If I had to give a TLDR explanation of how vision works on my next exam (I'm in my final year of neuroscience) I'd say something like "Your brain gets stream of information from all over the body and uses it to construct a model of the world that you perceive as vision." Nobody likes that answer because it makes the topic complicated. There's more to vision than just putting info from eyeballs into a 3d picture of the world: things you can't see are made up or filled in. your blind spots are 'edited out'. You fill in details based on expectations (which is important in recognizing faces). Information from the rest of your body factors in (spin around 50 times as fast as you can then look at the roof: the whole room appears to visually spinning even though your eyes and body are clearly not spinning). We know that if one particular cell is constantly bombarded eventually your brain will start to ignore when building up the visual picture but will pay "extra attention" when the information it's receiving changes (you notice a light going out or switching on - but after a little while you don't really notice it any more. Colors can change and you don't notice so long as it happens gradually and goes on in the background).

Then there's issues like being more sensitive to changes in brightness in one direction vs another: Stare at the sun and blink: you don't even notice the change in brightness. Be in a pitch-black room when someone takes your picture with a flash (which is 100x faster than blinking) and you'll be immediately aware of the event.

Then there's ambiguity in the question. What does it mean to "see" 30 frames per second vs 60 frames per second? Does it merely mean to be able to read a book flashed 1 word at a time with 1 word per 'frame'? If that's the case you probably can't sustain more than 5 frames per second. Does it mean to detect that one image sequence is at a different framerate than another? In that case 25 FPS vs 1500 FPS is easily identified. Does it mean to percieve a single event that lasts 1/x of a second? If that's the case then maybe you can, maybe you can't (see the example of a flash photo for an example of a 1000 FPS event you can detect even with your eyes closed)

Then there are questions about the type of sequence you're seeing: a higher frame rate in a game means you're less likely to notice the latency between your inputs on the keyboard/mouse and what you see on screen -- does that count as "seeing a difference"? If you're just watching a video played back it's much harder to detect a lower framerate. Then there's a matter of the type of image you use.Imagine a 30 FPS image that pans across a football field in 1 second. Each "frame" is gong to move by 10 yards -- motion won't appear smooth at all if you're watching from a blimp over the field. Do the same test projecting the image across a 20" monitor and it'll appear very smooth. Then there's video games (which are discreet images that are unusually crisp) vs movies (which have motion blur and other artifacts from the recording process that make it easier for the video to create the illusion of motion).

Once you realize how complicated the question is you can understand why 100 people will have 100 different answers: they're not answering the same question.
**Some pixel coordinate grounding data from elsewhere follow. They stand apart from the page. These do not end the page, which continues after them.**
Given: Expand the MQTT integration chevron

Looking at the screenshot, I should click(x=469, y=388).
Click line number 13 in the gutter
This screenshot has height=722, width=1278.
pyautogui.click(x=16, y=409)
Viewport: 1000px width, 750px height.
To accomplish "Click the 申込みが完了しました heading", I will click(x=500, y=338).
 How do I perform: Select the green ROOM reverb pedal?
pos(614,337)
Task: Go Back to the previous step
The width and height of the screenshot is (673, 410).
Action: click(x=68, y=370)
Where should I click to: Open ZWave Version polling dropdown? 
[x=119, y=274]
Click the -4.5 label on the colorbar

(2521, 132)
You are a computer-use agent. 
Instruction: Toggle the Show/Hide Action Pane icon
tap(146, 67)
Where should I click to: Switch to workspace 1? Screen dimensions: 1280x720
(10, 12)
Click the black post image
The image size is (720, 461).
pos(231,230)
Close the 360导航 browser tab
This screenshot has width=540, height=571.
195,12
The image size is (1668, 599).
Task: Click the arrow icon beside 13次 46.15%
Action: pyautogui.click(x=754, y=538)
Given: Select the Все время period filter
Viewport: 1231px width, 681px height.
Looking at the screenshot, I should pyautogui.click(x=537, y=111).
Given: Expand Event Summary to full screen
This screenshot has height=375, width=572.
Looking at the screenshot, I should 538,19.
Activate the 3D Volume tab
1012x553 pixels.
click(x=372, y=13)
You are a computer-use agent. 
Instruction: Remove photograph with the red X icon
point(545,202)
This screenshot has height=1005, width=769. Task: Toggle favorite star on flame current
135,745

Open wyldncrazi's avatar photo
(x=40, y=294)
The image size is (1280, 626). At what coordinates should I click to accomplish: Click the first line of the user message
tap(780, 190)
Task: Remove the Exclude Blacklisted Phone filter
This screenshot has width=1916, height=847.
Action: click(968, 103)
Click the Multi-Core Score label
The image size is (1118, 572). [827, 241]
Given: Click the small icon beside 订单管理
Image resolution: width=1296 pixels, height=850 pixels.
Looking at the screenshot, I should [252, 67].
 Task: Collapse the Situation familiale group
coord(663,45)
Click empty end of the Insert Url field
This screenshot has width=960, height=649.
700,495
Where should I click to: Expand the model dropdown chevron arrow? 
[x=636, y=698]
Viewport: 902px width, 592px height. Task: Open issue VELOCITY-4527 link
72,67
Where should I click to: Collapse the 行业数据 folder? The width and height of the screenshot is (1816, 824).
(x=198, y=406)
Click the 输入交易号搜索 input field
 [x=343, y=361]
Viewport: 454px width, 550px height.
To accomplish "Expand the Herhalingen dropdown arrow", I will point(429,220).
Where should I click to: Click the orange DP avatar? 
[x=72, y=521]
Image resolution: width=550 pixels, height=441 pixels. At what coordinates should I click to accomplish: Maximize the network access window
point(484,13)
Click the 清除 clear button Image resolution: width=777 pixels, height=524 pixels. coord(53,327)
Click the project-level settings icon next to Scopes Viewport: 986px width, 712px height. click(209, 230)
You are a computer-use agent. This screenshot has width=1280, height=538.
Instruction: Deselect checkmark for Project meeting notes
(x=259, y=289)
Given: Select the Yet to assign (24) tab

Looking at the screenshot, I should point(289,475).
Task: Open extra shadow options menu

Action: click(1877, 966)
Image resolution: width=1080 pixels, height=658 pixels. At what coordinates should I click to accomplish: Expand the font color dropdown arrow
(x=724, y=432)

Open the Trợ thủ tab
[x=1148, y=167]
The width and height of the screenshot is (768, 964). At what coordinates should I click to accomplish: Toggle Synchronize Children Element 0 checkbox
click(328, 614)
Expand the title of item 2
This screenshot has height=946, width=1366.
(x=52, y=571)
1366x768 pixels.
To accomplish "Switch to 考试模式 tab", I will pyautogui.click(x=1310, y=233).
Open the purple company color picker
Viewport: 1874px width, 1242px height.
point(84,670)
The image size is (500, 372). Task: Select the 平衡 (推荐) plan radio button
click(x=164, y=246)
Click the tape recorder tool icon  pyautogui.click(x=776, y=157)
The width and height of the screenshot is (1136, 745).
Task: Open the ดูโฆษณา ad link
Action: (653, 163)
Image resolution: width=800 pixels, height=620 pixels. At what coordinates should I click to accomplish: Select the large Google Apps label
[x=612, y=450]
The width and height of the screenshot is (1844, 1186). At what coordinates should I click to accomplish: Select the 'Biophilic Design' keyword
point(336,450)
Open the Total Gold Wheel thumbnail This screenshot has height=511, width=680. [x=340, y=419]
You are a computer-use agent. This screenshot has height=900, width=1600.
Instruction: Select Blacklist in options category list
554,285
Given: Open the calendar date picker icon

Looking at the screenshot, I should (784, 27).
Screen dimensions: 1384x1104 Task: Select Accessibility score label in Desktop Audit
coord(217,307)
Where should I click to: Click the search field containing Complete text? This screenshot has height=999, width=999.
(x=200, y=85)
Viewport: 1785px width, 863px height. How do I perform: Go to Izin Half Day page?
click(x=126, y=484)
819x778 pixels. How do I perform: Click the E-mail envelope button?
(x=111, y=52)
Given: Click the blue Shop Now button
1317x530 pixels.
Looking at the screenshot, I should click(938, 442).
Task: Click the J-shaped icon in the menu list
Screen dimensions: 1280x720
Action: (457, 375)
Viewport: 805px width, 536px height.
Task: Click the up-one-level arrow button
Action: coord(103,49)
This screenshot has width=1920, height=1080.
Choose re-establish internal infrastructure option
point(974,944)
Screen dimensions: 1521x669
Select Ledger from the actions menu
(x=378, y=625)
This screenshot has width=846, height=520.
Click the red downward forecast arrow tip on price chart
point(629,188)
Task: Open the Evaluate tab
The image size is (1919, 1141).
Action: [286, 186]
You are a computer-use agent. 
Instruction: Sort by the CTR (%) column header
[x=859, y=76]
When you've worked out how they're interpreting the question -- or what the OP is asking -- then you can start to phrase your answer. Unfortunately that that's a hard thing to do, especially if you aren't even aware that the topic is pretty detailed or that the answer you do have (ie; 24 FPS is enough for most people to experience the illusion of smooth motion) isn't sufficient to answer or even applicable to similar questions (ie: can you detect a difference between 60 FPS and 120 FPS?).